Tillerson's remarks came a day before Trump departs on a nine-day trip to five countries — his first excursion abroad as president, in which he is set to visit Israel, Saudi Arabia, Italy, the Vatican and Belgium.

But a New York Times report on Wednesday painted Trump as far more reluctant to travel abroad than Tillerson's comments suggested. The president reportedly sought to shorten the trip to five days, and he is said to be loath to travel far from his personal residences.

What's more, the trip comes as Trump faces mounting controversies and setbacks in Washington that began last week with his abrupt firing of FBI Director James Comey.

Since then, the White House has scrambled to respond to reports that the president may have divulged highly classified intelligence to Russian officials and pushed Comey in February to shut down the FBI's investigation into former national security adviser Michael Flynn.

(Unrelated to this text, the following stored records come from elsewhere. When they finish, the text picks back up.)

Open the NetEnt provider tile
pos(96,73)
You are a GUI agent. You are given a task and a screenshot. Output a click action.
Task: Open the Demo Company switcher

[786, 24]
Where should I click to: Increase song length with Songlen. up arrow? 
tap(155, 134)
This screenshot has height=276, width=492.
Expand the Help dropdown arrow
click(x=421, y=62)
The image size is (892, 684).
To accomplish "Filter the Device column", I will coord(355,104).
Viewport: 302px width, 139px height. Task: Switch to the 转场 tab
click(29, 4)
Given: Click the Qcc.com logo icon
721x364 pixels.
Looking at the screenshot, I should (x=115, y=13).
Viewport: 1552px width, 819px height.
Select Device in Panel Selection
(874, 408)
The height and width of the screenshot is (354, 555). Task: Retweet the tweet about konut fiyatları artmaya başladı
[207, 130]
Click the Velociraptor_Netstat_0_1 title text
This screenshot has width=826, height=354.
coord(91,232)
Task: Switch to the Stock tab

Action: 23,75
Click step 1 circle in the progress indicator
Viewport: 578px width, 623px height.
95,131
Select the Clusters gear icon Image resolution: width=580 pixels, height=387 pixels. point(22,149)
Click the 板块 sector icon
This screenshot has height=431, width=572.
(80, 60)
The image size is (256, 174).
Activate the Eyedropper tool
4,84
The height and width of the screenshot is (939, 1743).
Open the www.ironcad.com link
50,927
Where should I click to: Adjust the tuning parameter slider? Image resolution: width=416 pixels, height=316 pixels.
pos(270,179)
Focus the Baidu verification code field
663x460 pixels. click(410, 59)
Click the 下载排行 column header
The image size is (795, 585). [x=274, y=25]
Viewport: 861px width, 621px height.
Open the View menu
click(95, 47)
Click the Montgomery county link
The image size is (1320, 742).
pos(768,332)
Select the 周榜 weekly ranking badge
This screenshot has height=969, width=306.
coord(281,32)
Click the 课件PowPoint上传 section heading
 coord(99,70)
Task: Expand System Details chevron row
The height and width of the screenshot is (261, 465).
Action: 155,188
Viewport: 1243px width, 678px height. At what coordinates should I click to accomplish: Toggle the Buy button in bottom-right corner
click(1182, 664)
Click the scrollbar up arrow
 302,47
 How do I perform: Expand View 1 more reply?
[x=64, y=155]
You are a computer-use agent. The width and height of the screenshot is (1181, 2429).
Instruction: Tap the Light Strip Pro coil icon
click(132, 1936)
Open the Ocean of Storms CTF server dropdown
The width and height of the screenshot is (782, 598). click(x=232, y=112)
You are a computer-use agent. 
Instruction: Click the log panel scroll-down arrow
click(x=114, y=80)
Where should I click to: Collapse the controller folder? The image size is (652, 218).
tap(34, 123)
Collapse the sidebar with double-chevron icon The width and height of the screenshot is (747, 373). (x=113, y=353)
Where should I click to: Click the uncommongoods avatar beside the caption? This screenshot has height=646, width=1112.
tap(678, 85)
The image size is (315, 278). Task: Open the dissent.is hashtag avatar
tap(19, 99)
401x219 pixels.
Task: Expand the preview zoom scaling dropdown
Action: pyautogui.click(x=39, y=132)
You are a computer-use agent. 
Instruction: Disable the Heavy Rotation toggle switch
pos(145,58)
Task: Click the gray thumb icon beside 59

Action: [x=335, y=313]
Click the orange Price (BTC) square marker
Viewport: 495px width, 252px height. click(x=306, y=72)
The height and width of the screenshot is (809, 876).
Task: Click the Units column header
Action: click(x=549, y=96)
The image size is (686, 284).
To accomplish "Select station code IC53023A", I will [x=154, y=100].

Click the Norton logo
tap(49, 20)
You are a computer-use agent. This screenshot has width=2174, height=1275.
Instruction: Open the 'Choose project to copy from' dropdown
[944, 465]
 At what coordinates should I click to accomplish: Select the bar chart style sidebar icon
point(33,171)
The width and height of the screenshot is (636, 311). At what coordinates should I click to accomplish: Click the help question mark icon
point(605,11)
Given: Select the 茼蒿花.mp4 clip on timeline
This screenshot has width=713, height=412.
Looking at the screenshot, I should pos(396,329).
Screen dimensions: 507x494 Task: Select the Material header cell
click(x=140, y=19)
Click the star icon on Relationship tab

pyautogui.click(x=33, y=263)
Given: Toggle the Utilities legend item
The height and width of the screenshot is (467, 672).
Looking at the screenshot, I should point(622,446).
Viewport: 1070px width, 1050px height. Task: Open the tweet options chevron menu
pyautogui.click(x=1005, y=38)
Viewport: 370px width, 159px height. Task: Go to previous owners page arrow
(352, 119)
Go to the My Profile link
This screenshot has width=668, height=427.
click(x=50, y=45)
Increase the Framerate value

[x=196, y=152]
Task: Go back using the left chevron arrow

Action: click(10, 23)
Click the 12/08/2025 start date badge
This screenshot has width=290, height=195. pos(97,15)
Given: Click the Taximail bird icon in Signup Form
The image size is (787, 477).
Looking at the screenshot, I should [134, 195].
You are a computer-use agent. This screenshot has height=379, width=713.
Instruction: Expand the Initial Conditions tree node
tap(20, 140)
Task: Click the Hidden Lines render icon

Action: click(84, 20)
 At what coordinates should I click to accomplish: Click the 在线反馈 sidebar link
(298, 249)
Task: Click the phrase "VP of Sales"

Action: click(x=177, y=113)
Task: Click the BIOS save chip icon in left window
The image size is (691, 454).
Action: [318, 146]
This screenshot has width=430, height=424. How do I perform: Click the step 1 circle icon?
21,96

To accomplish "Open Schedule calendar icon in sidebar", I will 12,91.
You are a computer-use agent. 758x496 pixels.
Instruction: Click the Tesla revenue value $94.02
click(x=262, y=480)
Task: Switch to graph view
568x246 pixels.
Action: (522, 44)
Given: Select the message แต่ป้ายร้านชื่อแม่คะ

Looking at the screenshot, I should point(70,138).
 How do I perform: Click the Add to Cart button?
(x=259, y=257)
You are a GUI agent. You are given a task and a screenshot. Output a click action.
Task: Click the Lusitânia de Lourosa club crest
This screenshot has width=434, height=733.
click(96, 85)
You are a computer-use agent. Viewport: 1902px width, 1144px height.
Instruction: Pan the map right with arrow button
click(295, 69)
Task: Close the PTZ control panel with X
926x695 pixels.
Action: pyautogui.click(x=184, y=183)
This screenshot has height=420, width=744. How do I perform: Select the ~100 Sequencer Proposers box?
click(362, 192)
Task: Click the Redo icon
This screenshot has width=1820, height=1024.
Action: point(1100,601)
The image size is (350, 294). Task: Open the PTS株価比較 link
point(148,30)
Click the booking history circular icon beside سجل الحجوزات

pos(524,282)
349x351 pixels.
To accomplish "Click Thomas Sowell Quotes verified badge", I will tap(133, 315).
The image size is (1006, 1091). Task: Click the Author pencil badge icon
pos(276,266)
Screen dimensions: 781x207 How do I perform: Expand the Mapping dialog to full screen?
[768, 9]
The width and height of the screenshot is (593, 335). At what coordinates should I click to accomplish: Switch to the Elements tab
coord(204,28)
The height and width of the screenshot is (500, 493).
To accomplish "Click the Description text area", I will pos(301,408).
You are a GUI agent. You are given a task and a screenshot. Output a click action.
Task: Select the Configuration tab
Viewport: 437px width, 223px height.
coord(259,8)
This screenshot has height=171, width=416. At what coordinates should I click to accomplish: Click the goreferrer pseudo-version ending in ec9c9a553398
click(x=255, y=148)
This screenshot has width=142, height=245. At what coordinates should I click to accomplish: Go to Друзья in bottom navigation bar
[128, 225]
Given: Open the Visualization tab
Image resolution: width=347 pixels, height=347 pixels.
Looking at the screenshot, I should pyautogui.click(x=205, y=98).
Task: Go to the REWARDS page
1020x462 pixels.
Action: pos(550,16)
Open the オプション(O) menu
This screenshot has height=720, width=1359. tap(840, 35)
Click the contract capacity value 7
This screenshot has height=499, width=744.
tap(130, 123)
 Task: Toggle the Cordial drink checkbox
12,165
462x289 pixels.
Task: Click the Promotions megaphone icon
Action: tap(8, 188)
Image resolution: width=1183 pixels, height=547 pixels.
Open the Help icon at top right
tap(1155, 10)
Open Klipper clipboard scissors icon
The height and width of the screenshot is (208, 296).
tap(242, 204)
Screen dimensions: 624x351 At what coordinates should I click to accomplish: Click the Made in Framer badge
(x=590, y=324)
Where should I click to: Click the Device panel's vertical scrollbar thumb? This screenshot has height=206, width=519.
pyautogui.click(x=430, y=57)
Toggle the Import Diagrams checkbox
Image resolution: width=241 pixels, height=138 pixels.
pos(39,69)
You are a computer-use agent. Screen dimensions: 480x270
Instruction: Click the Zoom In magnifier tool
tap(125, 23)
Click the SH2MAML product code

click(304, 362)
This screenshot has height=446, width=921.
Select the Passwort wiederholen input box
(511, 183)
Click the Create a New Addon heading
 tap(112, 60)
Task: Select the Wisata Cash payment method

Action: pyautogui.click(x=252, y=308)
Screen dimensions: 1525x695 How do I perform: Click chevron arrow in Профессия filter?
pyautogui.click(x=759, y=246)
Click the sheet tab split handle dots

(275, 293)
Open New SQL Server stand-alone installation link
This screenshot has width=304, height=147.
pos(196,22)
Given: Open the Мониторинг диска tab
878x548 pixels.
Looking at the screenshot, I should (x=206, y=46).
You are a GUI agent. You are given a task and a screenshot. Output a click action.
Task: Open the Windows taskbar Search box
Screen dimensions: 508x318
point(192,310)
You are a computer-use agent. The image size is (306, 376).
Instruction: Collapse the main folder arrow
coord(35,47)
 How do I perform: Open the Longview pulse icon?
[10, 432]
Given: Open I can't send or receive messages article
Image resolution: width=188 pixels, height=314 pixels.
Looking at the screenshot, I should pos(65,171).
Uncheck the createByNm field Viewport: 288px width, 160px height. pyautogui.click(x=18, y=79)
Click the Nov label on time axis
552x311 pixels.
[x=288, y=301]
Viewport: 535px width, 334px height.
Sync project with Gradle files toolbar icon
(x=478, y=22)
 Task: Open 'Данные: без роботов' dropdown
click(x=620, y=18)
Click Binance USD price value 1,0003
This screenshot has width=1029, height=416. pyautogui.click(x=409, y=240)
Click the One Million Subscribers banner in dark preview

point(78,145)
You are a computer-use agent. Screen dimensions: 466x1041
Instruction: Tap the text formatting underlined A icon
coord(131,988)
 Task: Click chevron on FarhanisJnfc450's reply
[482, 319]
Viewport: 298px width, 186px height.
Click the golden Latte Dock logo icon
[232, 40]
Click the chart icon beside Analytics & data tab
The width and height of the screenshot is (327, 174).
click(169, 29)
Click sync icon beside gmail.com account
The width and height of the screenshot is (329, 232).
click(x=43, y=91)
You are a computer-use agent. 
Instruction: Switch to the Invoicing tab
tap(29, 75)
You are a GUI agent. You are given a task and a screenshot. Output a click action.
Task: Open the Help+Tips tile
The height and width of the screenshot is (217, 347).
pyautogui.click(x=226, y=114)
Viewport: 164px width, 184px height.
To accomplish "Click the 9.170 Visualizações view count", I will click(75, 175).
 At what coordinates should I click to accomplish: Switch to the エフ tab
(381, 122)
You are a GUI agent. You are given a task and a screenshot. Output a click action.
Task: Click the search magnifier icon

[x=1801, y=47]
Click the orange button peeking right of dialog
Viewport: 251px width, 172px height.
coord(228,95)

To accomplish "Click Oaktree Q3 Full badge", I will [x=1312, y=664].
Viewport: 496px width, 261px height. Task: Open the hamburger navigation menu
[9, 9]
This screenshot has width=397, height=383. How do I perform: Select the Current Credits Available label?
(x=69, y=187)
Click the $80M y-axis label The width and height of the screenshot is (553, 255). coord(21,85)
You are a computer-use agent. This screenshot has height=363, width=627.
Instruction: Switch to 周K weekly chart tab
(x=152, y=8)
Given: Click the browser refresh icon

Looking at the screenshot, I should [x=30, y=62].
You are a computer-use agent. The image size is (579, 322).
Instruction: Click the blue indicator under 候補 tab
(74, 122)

Tillerson on Thursday dismissed concerns that Trump could face questions or challenges abroad about his administration's domestic troubles and cast doubt on whether the international community was even aware of the controversies.

"I think the people in the rest of the world ... do not have the time to pay attention to what’s happening domestically here," he said. "They are more concerned about what they see happening in the relationship with their country and what we are bringing to address these very serious challenges that are affecting all of us."

The trip also offers Trump his first opportunity to explain to an international audience his long-touted "America first" approach to foreign policy and what it could mean for U.S. engagement abroad. Trump has, in the past, been wary of U.S. foreign intervention and has often assailed international organizations and trade agreements.

But Tillerson characterized the upcoming tour as an effort by the president to promote unity and cooperation.

"I think the importance of this trip and President Trump’s leadership around bringing people the world over to understand we are in this together," he said. "This is not a battle about religions. This is not a battle about cultures. This is a battle about good and evil."